51. The said omission hiders this court from determining whether the award by the trial court was inordinately high. Consequently, I will not disturb the award.
52. In conclusion, I have found that the appeal partially succeeds and it is allowed by setting aside the finding on liability by the lower court and substituting therewith the order that the appellant was only 30% liable for the respondents injury.

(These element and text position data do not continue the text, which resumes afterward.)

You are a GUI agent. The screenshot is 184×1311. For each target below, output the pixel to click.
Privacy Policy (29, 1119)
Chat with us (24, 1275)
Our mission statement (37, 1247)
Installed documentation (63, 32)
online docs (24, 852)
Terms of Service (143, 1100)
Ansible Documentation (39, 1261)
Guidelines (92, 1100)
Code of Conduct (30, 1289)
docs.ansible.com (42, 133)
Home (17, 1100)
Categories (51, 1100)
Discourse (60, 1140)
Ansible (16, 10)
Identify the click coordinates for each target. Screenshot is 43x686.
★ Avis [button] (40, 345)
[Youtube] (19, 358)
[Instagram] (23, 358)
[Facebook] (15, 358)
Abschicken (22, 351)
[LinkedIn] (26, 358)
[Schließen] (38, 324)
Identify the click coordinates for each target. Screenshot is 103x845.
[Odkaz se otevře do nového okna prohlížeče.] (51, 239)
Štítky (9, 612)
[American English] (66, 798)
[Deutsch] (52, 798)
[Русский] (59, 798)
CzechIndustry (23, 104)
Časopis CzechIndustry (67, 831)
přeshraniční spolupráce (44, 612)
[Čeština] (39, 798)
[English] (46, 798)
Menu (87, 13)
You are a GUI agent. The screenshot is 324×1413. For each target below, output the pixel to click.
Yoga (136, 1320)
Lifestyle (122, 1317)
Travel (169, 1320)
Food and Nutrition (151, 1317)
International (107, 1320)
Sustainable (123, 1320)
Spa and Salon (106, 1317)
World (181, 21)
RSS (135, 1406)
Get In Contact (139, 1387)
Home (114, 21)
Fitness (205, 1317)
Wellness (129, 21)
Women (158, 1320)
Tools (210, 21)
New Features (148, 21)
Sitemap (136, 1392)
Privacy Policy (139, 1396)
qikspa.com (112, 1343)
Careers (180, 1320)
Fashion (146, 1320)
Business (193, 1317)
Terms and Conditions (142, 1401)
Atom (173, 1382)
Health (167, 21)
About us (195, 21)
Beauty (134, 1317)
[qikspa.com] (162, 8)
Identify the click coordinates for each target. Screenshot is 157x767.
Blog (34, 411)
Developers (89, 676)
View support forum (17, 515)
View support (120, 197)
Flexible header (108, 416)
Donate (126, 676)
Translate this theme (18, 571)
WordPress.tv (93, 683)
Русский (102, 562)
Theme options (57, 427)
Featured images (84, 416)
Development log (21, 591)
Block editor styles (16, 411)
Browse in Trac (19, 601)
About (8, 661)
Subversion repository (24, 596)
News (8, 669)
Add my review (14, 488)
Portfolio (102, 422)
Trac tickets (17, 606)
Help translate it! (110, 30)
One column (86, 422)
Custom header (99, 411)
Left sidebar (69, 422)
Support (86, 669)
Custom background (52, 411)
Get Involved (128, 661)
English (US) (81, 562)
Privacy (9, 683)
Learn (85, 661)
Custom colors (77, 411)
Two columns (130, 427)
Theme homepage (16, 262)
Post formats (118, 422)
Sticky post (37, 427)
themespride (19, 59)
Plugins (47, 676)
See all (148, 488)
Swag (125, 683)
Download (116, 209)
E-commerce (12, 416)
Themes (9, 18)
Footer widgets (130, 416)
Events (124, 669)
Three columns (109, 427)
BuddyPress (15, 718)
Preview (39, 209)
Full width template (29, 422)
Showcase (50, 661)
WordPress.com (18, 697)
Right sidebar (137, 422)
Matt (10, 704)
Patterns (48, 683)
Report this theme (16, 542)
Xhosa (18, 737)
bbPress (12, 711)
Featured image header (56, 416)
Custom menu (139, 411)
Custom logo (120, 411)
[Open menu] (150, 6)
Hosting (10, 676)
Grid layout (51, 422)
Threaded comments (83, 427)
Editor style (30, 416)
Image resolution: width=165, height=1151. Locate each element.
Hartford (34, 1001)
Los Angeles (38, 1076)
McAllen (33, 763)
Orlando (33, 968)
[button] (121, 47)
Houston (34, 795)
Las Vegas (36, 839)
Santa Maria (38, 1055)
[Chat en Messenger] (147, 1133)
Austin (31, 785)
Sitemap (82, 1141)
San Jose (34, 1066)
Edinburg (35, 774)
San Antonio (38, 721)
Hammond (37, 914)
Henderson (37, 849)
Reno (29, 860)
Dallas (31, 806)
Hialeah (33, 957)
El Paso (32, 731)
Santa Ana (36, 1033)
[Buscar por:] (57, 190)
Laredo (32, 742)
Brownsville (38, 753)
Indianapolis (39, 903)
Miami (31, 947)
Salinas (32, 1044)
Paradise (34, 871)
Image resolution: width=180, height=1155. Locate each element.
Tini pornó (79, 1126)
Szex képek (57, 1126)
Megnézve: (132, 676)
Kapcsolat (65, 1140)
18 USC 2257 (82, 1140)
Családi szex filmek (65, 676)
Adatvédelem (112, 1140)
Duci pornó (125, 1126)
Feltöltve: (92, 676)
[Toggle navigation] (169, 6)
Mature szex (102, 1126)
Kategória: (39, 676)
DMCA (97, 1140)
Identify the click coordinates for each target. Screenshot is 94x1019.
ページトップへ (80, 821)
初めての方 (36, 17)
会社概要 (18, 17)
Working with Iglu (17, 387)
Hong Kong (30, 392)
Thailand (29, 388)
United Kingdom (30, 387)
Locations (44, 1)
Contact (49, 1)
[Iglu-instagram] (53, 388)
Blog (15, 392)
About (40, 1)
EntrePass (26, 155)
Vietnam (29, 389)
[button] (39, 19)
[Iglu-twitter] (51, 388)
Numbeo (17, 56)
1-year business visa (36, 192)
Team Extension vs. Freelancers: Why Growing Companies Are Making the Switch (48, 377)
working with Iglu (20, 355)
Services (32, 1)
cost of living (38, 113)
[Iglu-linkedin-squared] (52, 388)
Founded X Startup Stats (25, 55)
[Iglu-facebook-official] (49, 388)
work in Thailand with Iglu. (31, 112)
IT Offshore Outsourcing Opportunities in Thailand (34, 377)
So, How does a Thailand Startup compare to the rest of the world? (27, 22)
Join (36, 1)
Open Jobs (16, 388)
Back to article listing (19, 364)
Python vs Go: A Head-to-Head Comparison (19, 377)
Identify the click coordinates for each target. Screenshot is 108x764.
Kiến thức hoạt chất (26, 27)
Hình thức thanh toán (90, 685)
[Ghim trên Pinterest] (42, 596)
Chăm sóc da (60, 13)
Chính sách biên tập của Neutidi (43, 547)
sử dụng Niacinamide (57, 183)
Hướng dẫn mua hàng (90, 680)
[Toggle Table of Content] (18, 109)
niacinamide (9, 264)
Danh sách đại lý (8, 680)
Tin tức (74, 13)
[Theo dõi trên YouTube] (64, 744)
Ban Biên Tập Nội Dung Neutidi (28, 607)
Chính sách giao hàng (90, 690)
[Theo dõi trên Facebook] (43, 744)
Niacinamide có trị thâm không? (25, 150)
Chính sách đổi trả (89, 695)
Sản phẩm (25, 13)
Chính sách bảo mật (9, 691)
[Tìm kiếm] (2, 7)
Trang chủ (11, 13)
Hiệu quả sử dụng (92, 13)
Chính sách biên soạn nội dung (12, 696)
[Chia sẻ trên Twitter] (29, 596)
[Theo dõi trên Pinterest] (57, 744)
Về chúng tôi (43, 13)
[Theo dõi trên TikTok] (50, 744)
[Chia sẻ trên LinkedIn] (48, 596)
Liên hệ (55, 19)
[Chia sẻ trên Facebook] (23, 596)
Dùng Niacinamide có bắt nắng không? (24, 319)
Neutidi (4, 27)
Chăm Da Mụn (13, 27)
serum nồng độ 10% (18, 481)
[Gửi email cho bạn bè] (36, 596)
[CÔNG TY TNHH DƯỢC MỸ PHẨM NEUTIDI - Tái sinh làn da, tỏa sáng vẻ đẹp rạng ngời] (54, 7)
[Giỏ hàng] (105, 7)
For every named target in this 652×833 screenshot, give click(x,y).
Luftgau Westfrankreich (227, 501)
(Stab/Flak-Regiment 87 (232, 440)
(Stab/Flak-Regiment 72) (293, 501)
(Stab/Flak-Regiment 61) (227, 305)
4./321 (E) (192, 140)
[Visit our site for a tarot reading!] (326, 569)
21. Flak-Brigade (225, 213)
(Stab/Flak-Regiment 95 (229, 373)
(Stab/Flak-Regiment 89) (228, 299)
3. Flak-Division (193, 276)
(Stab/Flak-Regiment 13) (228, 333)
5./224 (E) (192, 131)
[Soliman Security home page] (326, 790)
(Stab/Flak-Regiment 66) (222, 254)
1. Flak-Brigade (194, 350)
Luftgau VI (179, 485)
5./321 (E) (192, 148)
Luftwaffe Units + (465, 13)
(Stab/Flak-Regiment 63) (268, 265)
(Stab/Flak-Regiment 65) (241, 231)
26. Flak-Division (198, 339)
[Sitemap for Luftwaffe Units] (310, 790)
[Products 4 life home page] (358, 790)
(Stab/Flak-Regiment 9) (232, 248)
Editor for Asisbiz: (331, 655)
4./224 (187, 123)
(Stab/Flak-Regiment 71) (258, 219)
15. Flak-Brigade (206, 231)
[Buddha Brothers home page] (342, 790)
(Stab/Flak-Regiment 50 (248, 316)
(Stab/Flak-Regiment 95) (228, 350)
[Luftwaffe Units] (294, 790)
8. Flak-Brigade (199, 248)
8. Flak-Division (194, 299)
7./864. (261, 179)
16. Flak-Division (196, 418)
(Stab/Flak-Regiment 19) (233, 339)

The award of Kshs. 280000 general damages and Kshs 5500, special damages remains, meaning that the appellant shall pay the respondent Kshs 285,500 x30% = 85,650. The appellant is award half costs of the appeal because his appeal only succeeds partially.
DATED, SIGNED AND DELIVERED AT NAKURU THIS 10TH DAY FEBRUARY, 2022.
ONESMUS N MAKAU
JUDGE
ORDER
In view of the declaration of measures restricting court operations due to the Covid-19 pandemic and in light of the directions issued by his Lordship, the Chief Justice on 15th April 2020, this ruling has been delivered to the parties online with their consent, the parties having waived compliance with Rule 28 (3) of the ELRC Procedure Rules which requires that all judgments and rulings shall be dated, signed and delivered in the open court.